- Задание:
Перепишите дословно кусок из фрагмента страницы от слов «В Вильнюсе прошел» до слов «цвет, на запах.».

- Фрагмент страницы:
◆ ◆ ◆ ◆ ◆

Это я к тому, что родина, конечно, избяная, слюдяная, из века в век одинаковая, с кислыми щами, которые с бороды виснут, но то, что выглядит самым прочным и неизбывным, исчезает здесь в сказочно короткий срок.
С вами была пятиминутка оптимизма.
При почти полном, сверкающем отсутствии каминг аутов само это выражение плотно вошло в русский язык, причем сразу во втором, третьем – метафорическом – смысле. Не обучившись даже в первом классе, мы бодро шагнули в институт. И сегодня каминг аут может обозначать все, что угодно, любое обнаружение скрытого, вплоть до объявления о том, что у тебя понос. Лишь прямое первоначальное значение почему-то никем не востребовано. Зря говорят, что словесность умерла, что литература кончилась.
В Вильнюсе прошел конкурс на возведение памятника вместо убранного в 1991 году Ленина. Lenta.ru рассказывает подробности. Оказывается, к конкурсу «допускались только скульп-торы, не сотрудничавшие в советские времена с КГБ (они должны были предоставить организаторам соответствующую справку). Один из проигравших… позднее раскритиковал организаторов, заявив, что на связи с КГБ следовало бы проверять и членов жюри. „На одном ли уровне мы, создатели, и вы? Я хотел бы, чтобы мне прямо ответили – при каком строе и в каком обществе мы живем. Предоставляли ли вы такие справки, как мы, творцы?“ – возмущался участник».
Какая удивительная, однако, вера в бумажку – дунешь, и нет ее. Пора приучаться проверять друг друга на вкус, на цвет, на запах.
Иначе черт-те что поставят в центре Вильнюса. Сейчас там вместо Ленина будет нечто, описываемое создателями так: «Свет духа народа – птица души – так можно назвать идею этого поэтического образа, осмысливающего путь исторического, национального, политического и общечеловеческого поиска. Выражение духа, беспокойства души – вырывающаяся из клетки птица».
К поэтическим словам приложена фотография, на которой клетки не обнаружить, да и птица опознается с трудом. Без подсказки видать гнущееся вертикальное изваяние, тонкое, вытянутое, с маленькой выпуклостью посередине, более всего похожее на ущербный или модернизированный сперматозоид.
В 1970 году, когда у Ленина был вековой юбилей и назойливый Ильич лез с кепкой из каждого включенного утюга, озверевший советский народ сложил серию анекдотов про вещи, специально сделанные к столетию, – трехспальную кровать «Ленин с нами», мыло «По ленинским местам», одеколон «Дух Ильича» и пр. При этом одеколон был тогда преимущественно одного типа – сладкий, резкий, с запахом жасмина. Никакой социальной, имущественной розни, нынче повсеместно проклинаемой: страна тогда пахла дружно, страна пахла одинаково. Соединяясь с потом, жасминный ленинский Дух делался незабываемым.

◆ ◆ ◆ ◆ ◆

- Выдержки из записей:
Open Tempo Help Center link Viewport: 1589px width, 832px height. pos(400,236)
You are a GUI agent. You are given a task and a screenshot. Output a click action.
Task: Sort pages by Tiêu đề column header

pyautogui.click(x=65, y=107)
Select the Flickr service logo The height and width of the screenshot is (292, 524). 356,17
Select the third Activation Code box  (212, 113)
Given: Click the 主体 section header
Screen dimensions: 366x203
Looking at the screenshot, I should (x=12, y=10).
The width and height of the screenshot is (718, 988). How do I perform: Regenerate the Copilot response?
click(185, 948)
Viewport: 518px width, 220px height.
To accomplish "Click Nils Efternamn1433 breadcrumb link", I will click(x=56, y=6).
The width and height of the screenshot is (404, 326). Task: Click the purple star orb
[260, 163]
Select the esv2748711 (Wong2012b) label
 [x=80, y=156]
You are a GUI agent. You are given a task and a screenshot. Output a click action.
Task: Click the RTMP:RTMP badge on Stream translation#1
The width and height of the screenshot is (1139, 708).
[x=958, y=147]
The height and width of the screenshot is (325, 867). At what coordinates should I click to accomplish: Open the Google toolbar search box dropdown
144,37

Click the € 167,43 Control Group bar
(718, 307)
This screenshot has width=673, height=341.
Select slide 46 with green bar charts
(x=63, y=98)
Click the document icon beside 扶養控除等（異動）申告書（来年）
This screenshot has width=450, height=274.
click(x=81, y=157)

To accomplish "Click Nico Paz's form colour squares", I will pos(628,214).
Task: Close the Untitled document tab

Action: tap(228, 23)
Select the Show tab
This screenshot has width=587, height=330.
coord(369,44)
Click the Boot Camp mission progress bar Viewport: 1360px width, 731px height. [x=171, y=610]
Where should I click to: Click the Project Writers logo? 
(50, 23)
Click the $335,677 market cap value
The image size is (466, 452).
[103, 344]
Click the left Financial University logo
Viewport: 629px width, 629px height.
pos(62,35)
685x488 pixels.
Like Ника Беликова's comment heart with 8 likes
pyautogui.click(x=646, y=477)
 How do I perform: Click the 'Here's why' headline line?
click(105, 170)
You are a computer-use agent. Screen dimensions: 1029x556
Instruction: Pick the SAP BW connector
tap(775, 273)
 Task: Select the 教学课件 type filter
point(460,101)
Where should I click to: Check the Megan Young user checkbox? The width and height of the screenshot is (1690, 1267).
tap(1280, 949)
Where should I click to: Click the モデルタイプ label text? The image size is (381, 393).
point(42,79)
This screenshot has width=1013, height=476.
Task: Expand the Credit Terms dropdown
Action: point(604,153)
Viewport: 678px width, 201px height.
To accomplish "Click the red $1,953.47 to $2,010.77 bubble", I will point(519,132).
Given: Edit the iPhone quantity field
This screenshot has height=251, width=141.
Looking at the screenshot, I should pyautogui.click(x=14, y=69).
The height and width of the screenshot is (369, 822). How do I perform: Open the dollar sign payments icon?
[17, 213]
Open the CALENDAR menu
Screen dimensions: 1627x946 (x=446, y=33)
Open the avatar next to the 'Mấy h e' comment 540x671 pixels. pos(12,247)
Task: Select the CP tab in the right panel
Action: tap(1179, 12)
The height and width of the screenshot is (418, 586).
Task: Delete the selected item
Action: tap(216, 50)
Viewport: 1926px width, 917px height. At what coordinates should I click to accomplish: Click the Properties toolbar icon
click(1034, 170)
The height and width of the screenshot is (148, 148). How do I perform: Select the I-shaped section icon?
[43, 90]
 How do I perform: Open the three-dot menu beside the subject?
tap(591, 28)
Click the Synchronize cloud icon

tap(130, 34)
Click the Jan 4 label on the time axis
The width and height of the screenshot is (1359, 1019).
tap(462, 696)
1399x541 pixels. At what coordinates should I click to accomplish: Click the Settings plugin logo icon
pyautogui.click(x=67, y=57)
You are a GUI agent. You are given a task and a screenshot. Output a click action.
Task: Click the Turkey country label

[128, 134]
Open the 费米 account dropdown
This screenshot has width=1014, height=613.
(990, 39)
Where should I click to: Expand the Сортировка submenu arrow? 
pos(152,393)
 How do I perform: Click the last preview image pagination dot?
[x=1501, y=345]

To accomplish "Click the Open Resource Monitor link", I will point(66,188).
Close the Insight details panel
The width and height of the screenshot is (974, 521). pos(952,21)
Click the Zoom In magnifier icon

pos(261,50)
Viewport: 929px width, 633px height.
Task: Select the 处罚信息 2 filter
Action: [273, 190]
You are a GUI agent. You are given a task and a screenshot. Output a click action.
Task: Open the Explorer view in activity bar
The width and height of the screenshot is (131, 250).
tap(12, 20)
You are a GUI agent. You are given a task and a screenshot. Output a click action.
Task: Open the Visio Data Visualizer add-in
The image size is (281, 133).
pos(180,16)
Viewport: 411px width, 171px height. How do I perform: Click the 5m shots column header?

◆ ◆ ◆ ◆ ◆

- Решение задачи:
В Вильнюсе прошел конкурс на возведение памятника вместо убранного в 1991 году Ленина. Lenta.ru рассказывает подробности. Оказывается, к конкурсу «допускались только скульп-торы, не сотрудничавшие в советские времена с КГБ (они должны были предоставить организаторам соответствующую справку). Один из проигравших… позднее раскритиковал организаторов, заявив, что на связи с КГБ следовало бы проверять и членов жюри. „На одном ли уровне мы, создатели, и вы? Я хотел бы, чтобы мне прямо ответили – при каком строе и в каком обществе мы живем. Предоставляли ли вы такие справки, как мы, творцы?“ – возмущался участник».
Какая удивительная, однако, вера в бумажку – дунешь, и нет ее. Пора приучаться проверять друг друга на вкус, на цвет, на запах.